• **PROBLEM**
Give every line from the entries that contains "will".

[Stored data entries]
★ ★ ★

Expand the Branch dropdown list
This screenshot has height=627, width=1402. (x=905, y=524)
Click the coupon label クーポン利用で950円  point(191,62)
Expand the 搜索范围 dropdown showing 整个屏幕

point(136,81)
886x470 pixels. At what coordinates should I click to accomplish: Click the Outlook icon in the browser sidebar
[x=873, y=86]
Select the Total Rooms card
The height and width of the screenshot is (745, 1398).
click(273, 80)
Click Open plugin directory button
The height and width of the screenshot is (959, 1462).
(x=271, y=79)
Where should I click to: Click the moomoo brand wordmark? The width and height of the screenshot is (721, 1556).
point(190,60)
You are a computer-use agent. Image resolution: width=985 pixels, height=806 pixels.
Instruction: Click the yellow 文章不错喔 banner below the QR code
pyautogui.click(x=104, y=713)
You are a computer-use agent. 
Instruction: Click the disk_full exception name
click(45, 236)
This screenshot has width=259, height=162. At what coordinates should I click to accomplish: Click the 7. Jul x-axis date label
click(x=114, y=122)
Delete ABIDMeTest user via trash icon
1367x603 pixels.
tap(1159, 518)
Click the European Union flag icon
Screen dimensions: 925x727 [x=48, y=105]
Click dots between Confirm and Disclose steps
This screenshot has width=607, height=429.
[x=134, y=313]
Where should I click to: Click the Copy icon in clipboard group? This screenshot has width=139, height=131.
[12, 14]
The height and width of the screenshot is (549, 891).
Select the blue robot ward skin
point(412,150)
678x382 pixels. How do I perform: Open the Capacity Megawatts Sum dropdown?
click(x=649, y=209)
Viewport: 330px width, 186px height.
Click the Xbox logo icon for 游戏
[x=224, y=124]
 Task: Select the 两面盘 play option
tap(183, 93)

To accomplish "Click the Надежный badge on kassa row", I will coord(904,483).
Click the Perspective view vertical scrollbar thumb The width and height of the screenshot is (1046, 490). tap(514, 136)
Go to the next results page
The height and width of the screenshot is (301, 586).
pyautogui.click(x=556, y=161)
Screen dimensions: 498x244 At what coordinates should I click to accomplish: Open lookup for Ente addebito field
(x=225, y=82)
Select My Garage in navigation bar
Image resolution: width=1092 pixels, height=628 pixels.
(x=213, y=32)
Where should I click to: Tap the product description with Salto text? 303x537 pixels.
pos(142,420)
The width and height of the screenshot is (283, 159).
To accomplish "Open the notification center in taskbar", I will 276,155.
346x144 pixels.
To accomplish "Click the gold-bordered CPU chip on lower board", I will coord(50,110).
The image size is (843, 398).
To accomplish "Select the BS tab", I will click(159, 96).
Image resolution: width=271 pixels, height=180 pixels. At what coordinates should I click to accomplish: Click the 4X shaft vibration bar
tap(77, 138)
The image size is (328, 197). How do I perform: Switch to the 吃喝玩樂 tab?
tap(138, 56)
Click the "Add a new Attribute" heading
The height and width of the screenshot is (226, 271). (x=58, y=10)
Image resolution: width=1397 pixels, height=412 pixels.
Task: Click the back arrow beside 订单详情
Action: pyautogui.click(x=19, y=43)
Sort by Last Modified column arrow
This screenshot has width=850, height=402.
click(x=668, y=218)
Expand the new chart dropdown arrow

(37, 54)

★ ★ ★

• **WRITTEN REPLY**
To accomplish "Click the Надежный badge on kassa row", I will coord(904,483).
To accomplish "Open the notification center in taskbar", I will 276,155.
To accomplish "Click the gold-bordered CPU chip on lower board", I will coord(50,110).
To accomplish "Select the BS tab", I will click(159, 96).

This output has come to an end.